(Records from a data source)

# # # # # # #

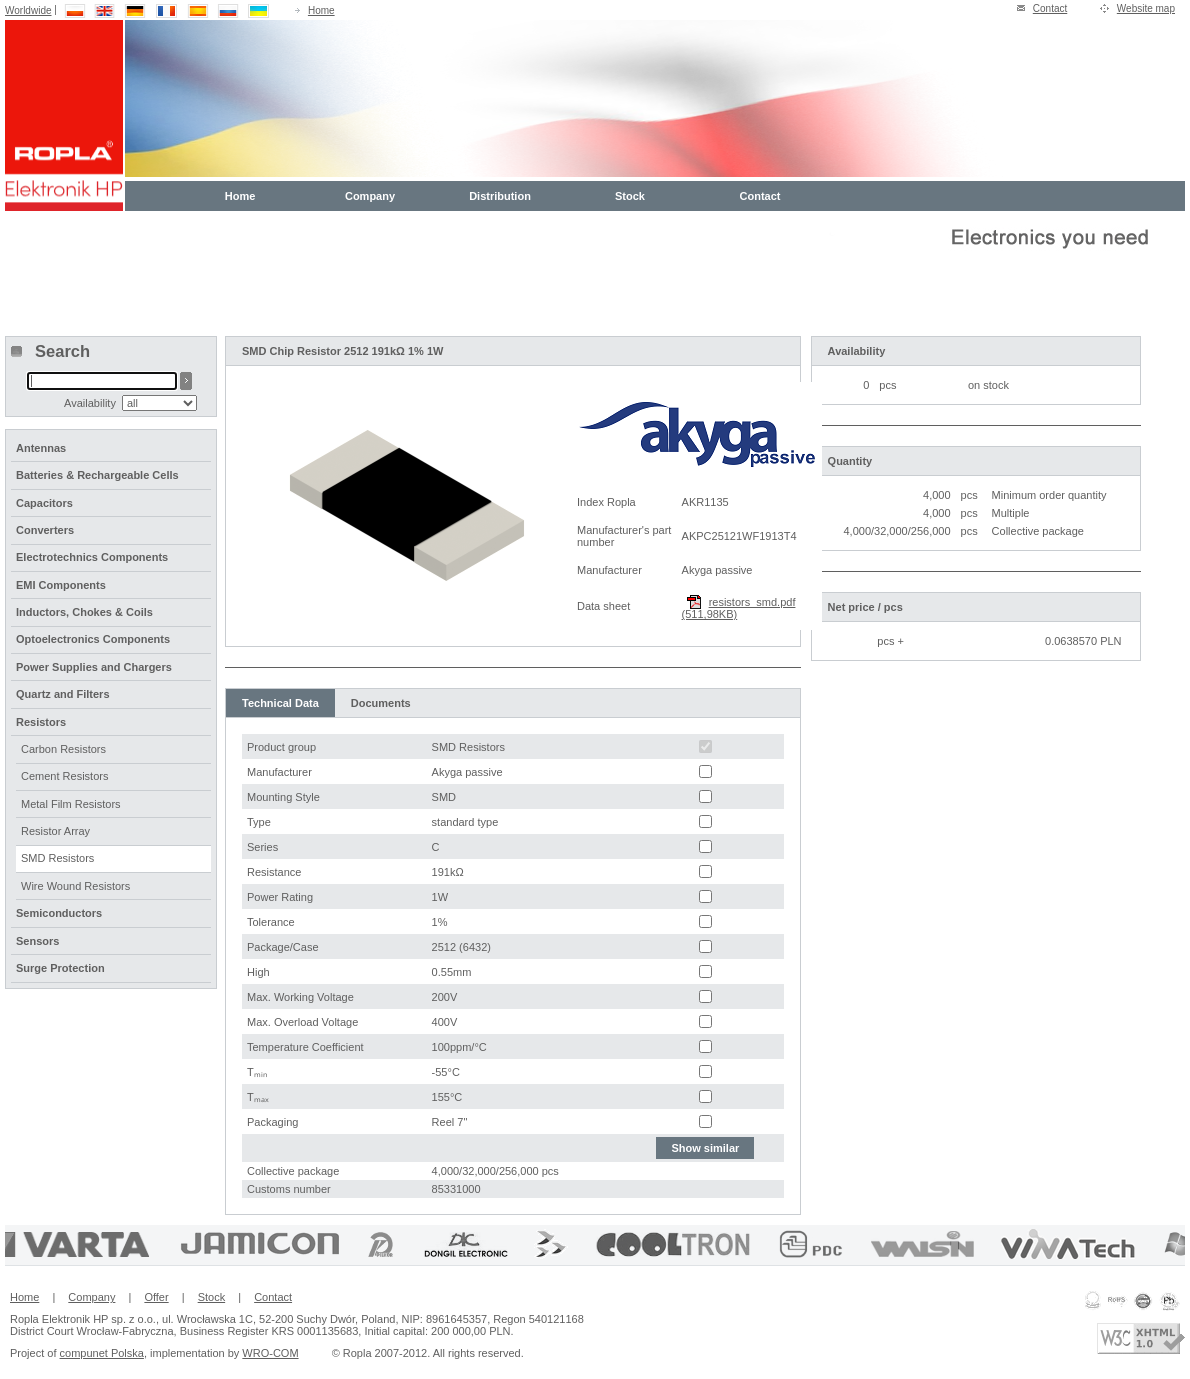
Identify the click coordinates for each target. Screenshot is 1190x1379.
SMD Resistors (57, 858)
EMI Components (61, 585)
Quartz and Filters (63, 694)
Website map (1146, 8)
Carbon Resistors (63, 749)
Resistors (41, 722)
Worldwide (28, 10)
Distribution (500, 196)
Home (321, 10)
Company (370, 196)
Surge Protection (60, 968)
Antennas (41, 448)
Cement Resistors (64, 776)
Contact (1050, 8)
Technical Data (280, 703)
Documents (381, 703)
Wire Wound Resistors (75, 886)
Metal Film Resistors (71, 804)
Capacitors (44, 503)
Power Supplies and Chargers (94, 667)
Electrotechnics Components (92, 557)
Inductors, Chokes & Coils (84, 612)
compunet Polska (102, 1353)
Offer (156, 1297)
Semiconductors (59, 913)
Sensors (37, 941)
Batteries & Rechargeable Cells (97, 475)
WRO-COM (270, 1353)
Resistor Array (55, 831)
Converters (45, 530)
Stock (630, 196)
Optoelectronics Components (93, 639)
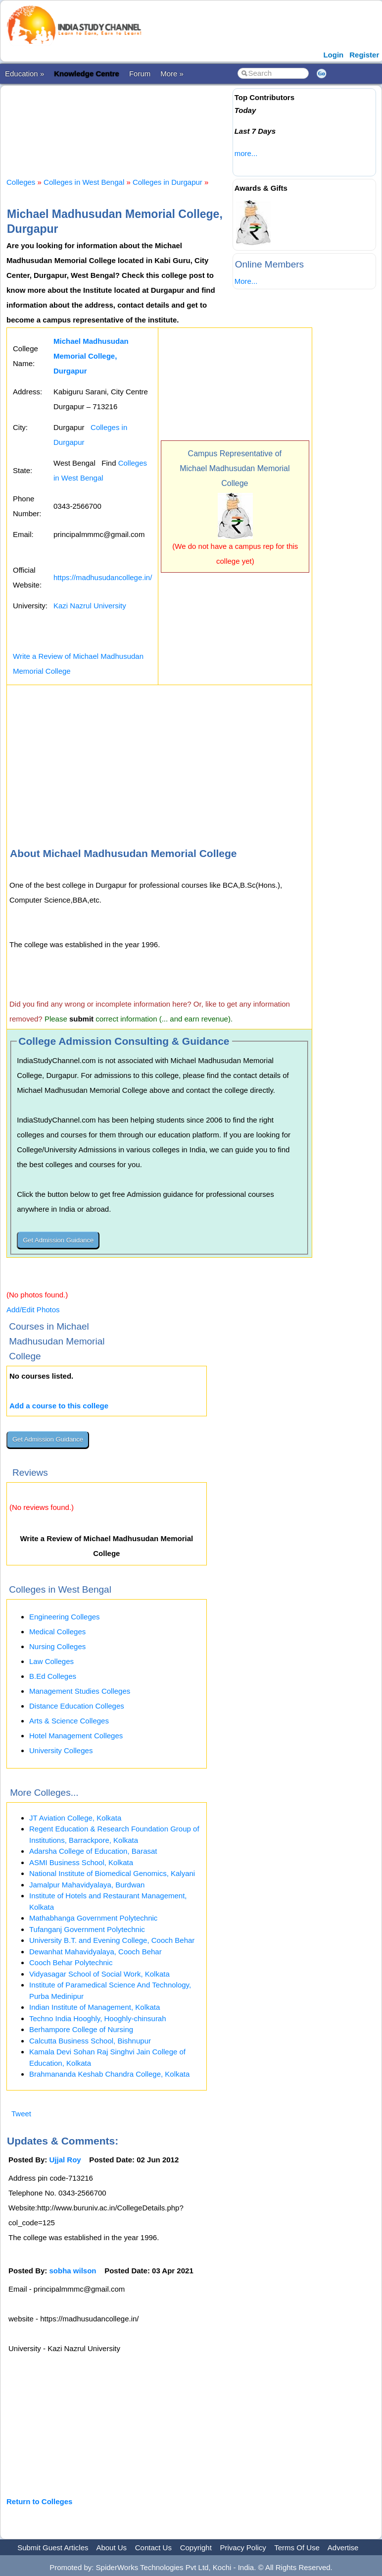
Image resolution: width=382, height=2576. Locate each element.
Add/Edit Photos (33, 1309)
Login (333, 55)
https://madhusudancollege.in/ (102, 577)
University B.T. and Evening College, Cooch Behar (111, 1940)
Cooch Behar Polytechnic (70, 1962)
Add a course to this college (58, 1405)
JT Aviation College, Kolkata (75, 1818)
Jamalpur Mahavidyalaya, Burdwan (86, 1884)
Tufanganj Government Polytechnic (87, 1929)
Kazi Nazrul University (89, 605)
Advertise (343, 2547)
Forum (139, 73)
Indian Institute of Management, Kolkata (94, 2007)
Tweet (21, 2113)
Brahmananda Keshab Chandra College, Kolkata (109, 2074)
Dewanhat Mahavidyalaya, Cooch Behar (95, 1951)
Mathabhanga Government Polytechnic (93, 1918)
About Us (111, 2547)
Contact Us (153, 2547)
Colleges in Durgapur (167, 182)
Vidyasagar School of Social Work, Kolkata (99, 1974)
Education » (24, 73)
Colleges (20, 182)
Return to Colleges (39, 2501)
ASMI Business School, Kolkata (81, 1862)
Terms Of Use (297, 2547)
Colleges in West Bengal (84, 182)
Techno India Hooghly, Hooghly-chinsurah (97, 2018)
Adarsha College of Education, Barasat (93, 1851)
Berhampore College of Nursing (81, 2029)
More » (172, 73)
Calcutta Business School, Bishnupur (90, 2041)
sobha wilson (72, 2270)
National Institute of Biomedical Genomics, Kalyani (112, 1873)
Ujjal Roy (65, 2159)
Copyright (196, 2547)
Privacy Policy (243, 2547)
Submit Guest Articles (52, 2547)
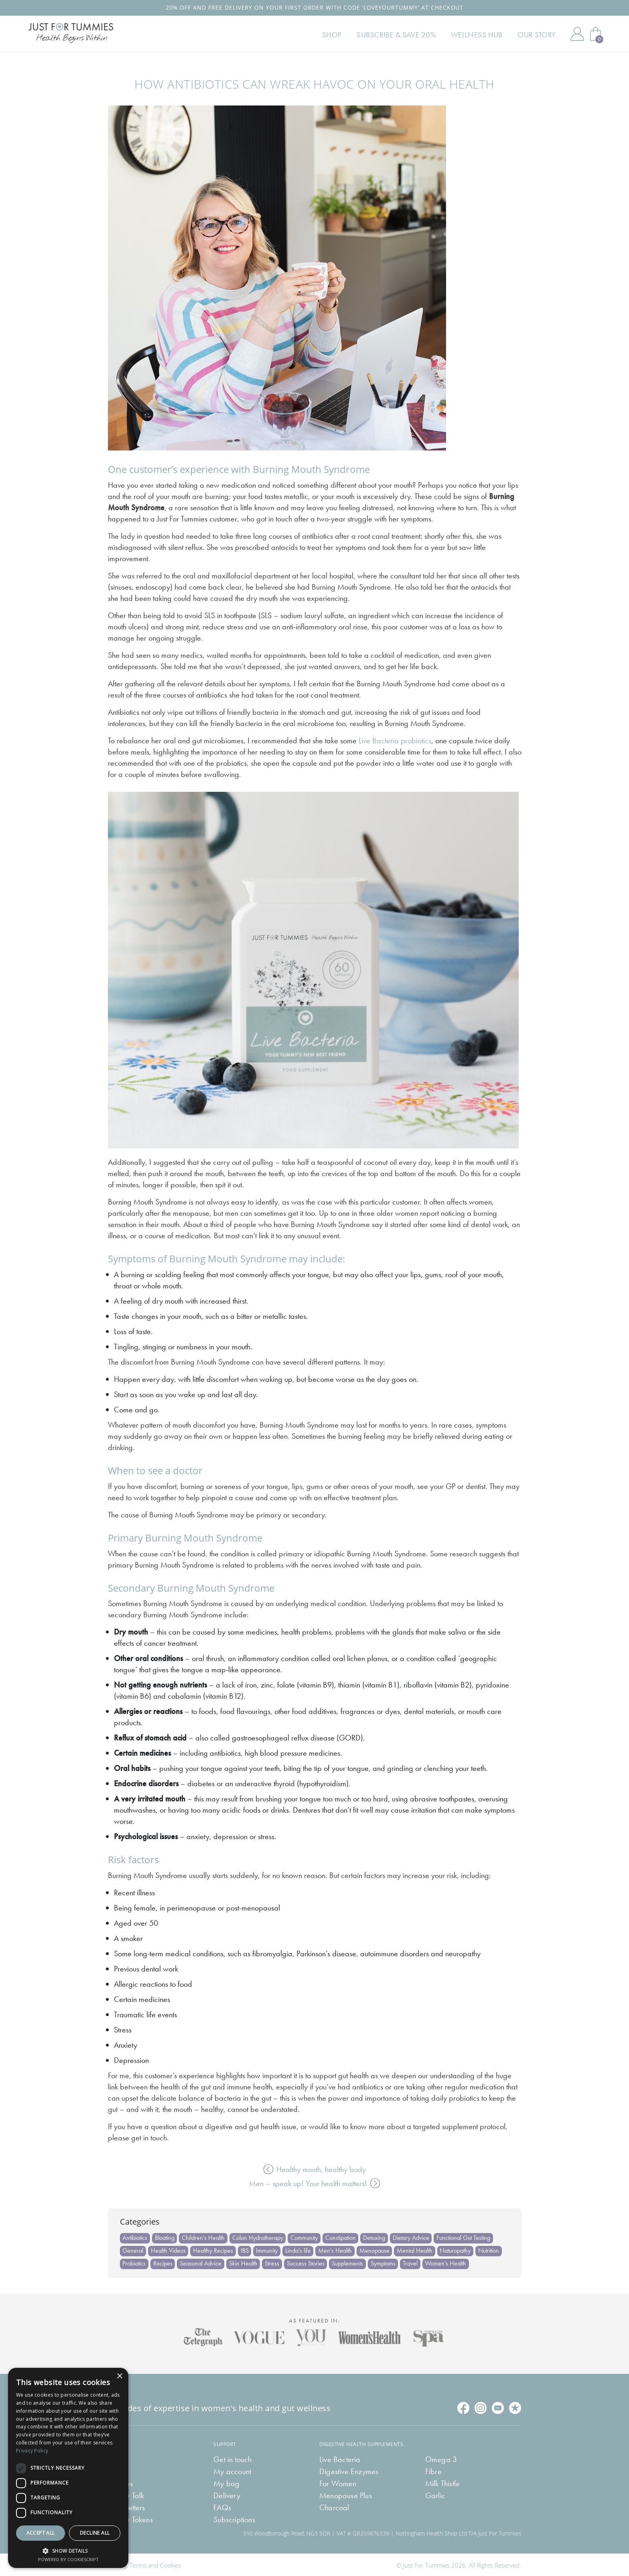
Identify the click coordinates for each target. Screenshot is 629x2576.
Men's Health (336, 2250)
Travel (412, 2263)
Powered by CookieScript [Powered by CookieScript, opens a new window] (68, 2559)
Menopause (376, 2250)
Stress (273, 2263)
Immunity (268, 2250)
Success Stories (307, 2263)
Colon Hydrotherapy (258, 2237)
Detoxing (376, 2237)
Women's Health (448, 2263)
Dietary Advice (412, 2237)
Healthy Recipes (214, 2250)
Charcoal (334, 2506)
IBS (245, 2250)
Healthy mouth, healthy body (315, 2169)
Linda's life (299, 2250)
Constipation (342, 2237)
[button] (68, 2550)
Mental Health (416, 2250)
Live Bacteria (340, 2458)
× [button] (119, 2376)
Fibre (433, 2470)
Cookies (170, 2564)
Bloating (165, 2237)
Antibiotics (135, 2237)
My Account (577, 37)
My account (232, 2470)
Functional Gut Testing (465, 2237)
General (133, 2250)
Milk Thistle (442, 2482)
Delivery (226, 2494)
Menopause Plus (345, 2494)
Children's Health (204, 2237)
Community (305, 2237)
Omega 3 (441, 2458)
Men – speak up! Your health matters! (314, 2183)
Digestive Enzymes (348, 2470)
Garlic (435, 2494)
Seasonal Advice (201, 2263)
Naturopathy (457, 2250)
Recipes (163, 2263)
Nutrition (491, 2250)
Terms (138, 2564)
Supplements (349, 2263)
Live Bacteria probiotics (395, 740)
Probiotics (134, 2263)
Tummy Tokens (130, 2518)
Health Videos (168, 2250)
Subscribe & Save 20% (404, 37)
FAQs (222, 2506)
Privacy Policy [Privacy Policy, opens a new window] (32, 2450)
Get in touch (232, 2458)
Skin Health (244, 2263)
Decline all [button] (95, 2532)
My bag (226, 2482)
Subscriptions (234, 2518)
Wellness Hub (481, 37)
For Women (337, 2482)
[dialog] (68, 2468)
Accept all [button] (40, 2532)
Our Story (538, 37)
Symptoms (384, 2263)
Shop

# # # # # # #

--- The problem ---
The pictures stay out of the copy. Set down the entries above precisely.

--- Answer box ---
Identify the click coordinates for each target. Screenshot is 1190x1379.
SMD Resistors (57, 858)
EMI Components (61, 585)
Quartz and Filters (63, 694)
Website map (1146, 8)
Carbon Resistors (63, 749)
Resistors (41, 722)
Worldwide (28, 10)
Distribution (500, 196)
Home (321, 10)
Company (370, 196)
Surge Protection (60, 968)
Antennas (41, 448)
Cement Resistors (64, 776)
Contact (1050, 8)
Technical Data (280, 703)
Documents (381, 703)
Wire Wound Resistors (75, 886)
Metal Film Resistors (71, 804)
Capacitors (44, 503)
Power Supplies and Chargers (94, 667)
Electrotechnics Components (92, 557)
Inductors, Chokes & Coils (84, 612)
compunet Polska (102, 1353)
Offer (156, 1297)
Semiconductors (59, 913)
Sensors (37, 941)
Batteries & Rechargeable Cells (97, 475)
WRO-COM (270, 1353)
Resistor Array (55, 831)
Converters (45, 530)
Stock (630, 196)
Optoelectronics Components (93, 639)
Image resolution: width=382, height=2576. Locate each element.
Add/Edit Photos (33, 1309)
Login (333, 55)
https://madhusudancollege.in/ (102, 577)
University B.T. and Evening College, Cooch Behar (111, 1940)
Cooch Behar Polytechnic (70, 1962)
Add a course to this college (58, 1405)
JT Aviation College, Kolkata (75, 1818)
Jamalpur Mahavidyalaya, Burdwan (86, 1884)
Tufanganj Government Polytechnic (87, 1929)
Kazi Nazrul University (89, 605)
Advertise (343, 2547)
Forum (139, 73)
Indian Institute of Management, Kolkata (94, 2007)
Tweet (21, 2113)
Brahmananda Keshab Chandra College, Kolkata (109, 2074)
Dewanhat Mahavidyalaya, Cooch Behar (95, 1951)
Mathabhanga Government Polytechnic (93, 1918)
About Us (111, 2547)
Contact Us (153, 2547)
Colleges in Durgapur (167, 182)
Vidyasagar School of Social Work, Kolkata (99, 1974)
Education » (24, 73)
Colleges (20, 182)
Return to Colleges (39, 2501)
ASMI Business School, Kolkata (81, 1862)
Terms Of Use (297, 2547)
Colleges in West Bengal (84, 182)
Techno India Hooghly, Hooghly-chinsurah (97, 2018)
Adarsha College of Education, Barasat (93, 1851)
Berhampore College of Nursing (81, 2029)
More » (172, 73)
Calcutta Business School, Bishnupur (90, 2041)
sobha wilson (72, 2270)
National Institute of Biomedical Genomics, Kalyani (112, 1873)
Ujjal Roy (65, 2159)
Copyright (196, 2547)
Privacy Policy (243, 2547)
Submit Guest Articles (52, 2547)
Identify the click coordinates for each target. Screenshot is 629x2576.
Men's Health (336, 2250)
Travel (412, 2263)
Powered by CookieScript [Powered by CookieScript, opens a new window] (68, 2559)
Menopause (376, 2250)
Stress (273, 2263)
Immunity (268, 2250)
Success Stories (307, 2263)
Colon Hydrotherapy (258, 2237)
Detoxing (376, 2237)
Women's Health (448, 2263)
Dietary Advice (412, 2237)
Healthy Recipes (214, 2250)
Charcoal (334, 2506)
IBS (245, 2250)
Healthy mouth, healthy body (315, 2169)
Linda's life (299, 2250)
Constipation (342, 2237)
[button] (68, 2550)
Mental Health (416, 2250)
Live Bacteria (340, 2458)
× [button] (119, 2376)
Fibre (433, 2470)
Cookies (170, 2564)
Bloating (165, 2237)
Antibiotics (135, 2237)
My Account (577, 37)
My account (232, 2470)
Functional Gut Testing (465, 2237)
General (133, 2250)
Milk Thistle (442, 2482)
Delivery (226, 2494)
Menopause Plus (345, 2494)
Children's Health (204, 2237)
Community (305, 2237)
Omega 3 (441, 2458)
Men – speak up! Your health matters! (314, 2183)
Digestive Enzymes (348, 2470)
Garlic (435, 2494)
Seasonal Advice (201, 2263)
Naturopathy (457, 2250)
Recipes (163, 2263)
Nutrition (491, 2250)
Terms (138, 2564)
Supplements (349, 2263)
Live Bacteria probiotics (395, 740)
Probiotics (134, 2263)
Tummy Tokens (130, 2518)
Health Videos (168, 2250)
Subscribe & Save 20% (404, 37)
FAQs (222, 2506)
Privacy Policy [Privacy Policy, opens a new window] (32, 2450)
Get in touch (232, 2458)
Skin Health (244, 2263)
Decline all [button] (95, 2532)
My bag (226, 2482)
Subscriptions (234, 2518)
Wellness Hub (481, 37)
For Women (337, 2482)
[dialog] (68, 2468)
Accept all [button] (40, 2532)
Our Story (538, 37)
Symptoms (384, 2263)
Shop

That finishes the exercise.